Tausende Jecke feiern Karnevalsauftakt

Karnevalsauftakt am Rhein : Hoppeditz und Dreigestirn sind zurück

11.11., 11 Uhr 11: Es ist mal wieder... Karneval! In den rheinischen Hochburgen hat am Sonntag die närrische Zeit begonnen. Pünktlich um 11 Uhr 11 nahm das Unvermeidliche seinen Lauf - kräftiges Bechern hatte vielerorts schon lange vorher eingesetzt.

In Düsseldorf wachte der Traditionsschelm Hoppeditz von den Toten auf: Am vergangenen Aschermittwoch hatte man ihn zu Grabe getragen. Auch in Bonn und Aachen wurde ausgiebig gefeiert.

In Köln wurde es erst einmal amtlich: Unter den wachsamen Augen von Oberbürgermeisterin Henriette Reker (parteilos) unterschrieben das Festcomité und das neue Dreigestirn noch vor elf im Rathaus den neuen Sessionsvertrag.

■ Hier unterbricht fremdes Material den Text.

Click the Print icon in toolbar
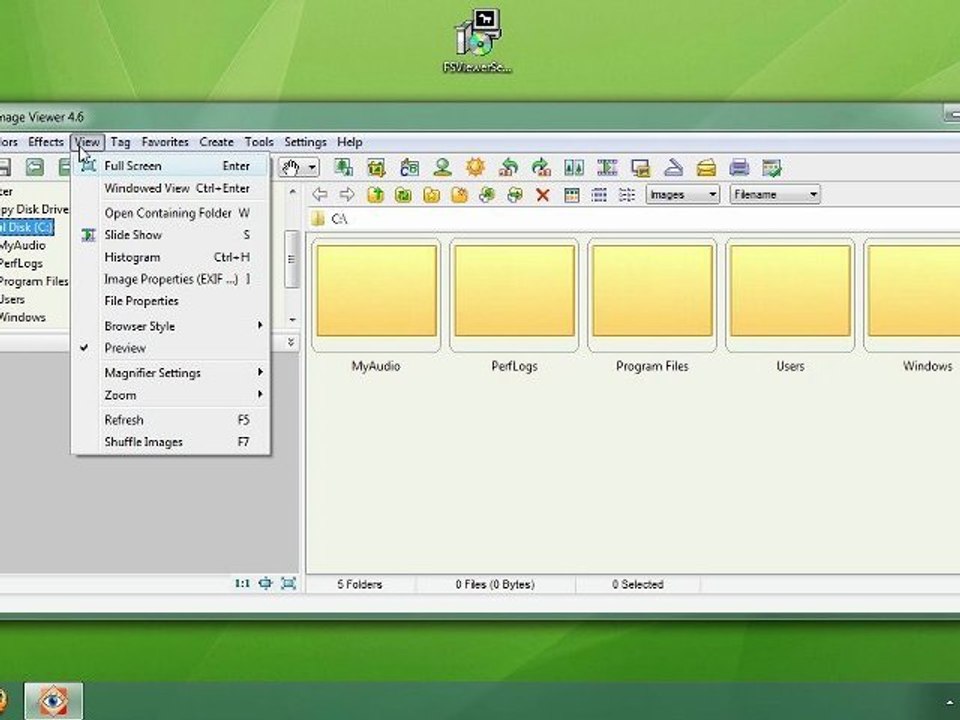Screen dimensions: 960x720 (x=739, y=167)
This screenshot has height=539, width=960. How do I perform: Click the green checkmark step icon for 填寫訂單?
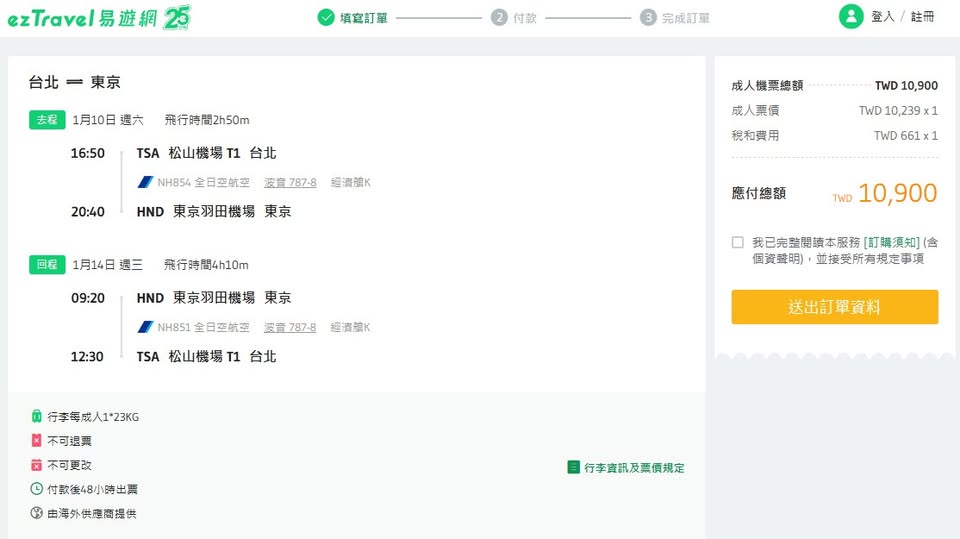click(326, 17)
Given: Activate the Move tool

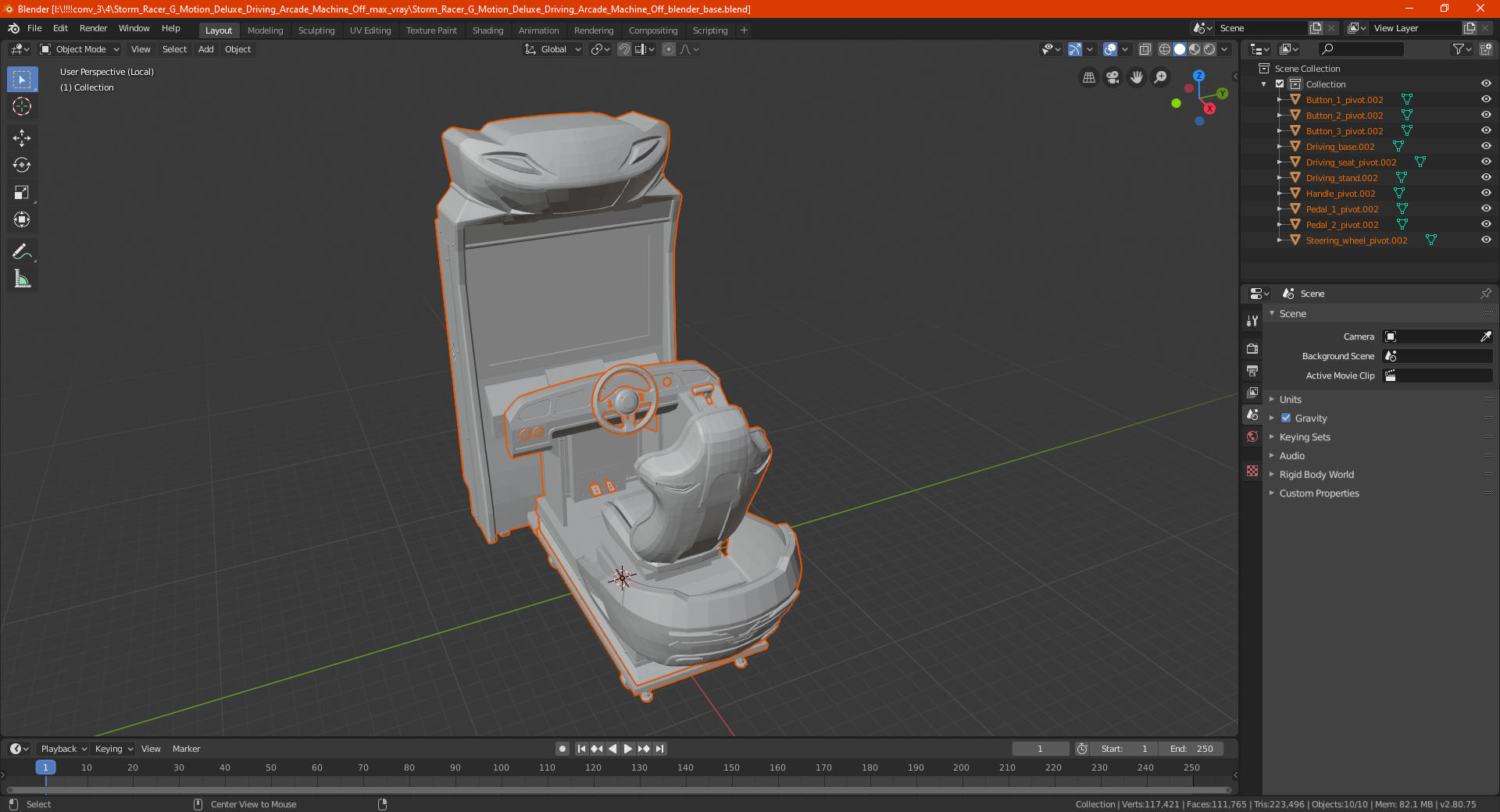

Muss schließlich alles seine Ordnung haben im Karneval. „Ich hoffe, Sie haben sich alle schon eingeschunkelt“, sagte Reker später zu den Tausenden Karnevalisten auf dem Heumarkt. „Wir haben das jedenfalls schon hinter der Bühne getan.“ Sie wünschte den Karnevalisten ein friedliches und ausgelassenes Feiern. „Sowas hat man lange nicht gesehen, so schön, so schön“, jubelte die Menge, und immer wieder: „Kölle Alaaf“.

In der Region sind wieder die Jecken los

Am Abend meldete das Ordnungsamt mehrere Zwischenfälle. Wie die Stadt mitteilte, kam es zu einer angezeigten Vergewaltigung und mehreren sexuellen Belästigungen. Alle Tatverdächtigen seien von der Polizei ermittelt worden.

In der Zülpicher Straße wurde ein 25-Jähriger schwer verletzt, als er aus dem dritten Stock eines Hauses auf ein Vordach stürzte. Am Heumarkt kletterte ein 22-Jähriger auf ein Gerüst und stürzte zwei Meter in die Tiefe. Der Mann habe sich „maximal mittlere Verletzungen“ zugezogen, hieß es.

Bis 18.00 Uhr meldete die Kölner Feuerwehr den Angaben zufolge 405 Rettungseinsätze - zum Teil auch mit Notarzteinsätzen. Dies seien allerdings deutlich weniger als noch im Vorjahr, als zu diesem Zeitpunkt bereits 560 Einsätze gemeldet worden seien.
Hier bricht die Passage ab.